Lines containing the string "service": how many are there below? Answer with the number only.

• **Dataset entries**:

-*-

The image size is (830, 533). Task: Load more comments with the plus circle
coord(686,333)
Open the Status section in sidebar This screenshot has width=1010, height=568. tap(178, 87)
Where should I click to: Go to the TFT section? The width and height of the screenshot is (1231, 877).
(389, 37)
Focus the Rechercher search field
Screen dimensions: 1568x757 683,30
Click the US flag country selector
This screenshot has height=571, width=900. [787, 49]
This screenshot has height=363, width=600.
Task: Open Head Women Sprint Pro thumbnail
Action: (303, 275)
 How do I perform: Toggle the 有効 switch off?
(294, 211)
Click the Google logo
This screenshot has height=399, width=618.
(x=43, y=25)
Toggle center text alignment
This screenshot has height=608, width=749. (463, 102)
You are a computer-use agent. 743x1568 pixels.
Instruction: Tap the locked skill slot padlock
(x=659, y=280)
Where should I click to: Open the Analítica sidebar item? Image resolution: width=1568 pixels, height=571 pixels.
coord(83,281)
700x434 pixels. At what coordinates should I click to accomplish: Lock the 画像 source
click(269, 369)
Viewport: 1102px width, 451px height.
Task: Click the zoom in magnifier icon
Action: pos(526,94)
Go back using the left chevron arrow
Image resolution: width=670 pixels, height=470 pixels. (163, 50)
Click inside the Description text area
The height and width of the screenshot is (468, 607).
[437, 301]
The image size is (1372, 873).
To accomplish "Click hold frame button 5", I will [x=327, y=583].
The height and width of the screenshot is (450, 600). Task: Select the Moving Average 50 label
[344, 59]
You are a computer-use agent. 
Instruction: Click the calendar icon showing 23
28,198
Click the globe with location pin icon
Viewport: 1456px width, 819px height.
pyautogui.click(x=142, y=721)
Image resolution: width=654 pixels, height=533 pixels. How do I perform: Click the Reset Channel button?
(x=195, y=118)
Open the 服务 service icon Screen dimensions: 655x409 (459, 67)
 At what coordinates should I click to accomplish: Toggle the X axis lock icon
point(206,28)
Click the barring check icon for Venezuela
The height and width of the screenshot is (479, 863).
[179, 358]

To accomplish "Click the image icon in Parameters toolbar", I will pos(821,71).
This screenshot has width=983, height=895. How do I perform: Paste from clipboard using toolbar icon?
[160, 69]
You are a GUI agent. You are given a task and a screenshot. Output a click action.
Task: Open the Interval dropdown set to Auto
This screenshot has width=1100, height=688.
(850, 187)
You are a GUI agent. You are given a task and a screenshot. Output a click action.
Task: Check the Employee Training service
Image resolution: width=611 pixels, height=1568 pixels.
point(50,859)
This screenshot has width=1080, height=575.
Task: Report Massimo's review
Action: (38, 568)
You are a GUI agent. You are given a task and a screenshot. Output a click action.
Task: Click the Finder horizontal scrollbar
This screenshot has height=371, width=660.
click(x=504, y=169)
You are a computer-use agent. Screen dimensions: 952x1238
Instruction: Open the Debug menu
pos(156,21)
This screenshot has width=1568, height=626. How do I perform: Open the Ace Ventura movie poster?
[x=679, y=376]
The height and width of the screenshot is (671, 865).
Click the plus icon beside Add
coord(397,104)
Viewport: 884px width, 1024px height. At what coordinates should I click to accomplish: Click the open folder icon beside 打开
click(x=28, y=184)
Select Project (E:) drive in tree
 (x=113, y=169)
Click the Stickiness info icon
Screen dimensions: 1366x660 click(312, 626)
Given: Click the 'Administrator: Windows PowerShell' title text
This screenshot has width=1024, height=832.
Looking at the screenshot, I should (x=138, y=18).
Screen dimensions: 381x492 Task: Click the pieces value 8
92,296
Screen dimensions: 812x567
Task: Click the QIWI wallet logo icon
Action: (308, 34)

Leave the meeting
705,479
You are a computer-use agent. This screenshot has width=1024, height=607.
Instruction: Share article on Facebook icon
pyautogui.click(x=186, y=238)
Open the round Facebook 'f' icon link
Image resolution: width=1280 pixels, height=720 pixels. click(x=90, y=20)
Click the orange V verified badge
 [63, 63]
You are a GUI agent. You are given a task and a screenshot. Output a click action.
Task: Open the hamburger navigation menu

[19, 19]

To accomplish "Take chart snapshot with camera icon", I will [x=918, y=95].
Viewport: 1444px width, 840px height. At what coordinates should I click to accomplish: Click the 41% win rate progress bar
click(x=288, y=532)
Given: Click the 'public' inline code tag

-*-

• **Your solution**: 2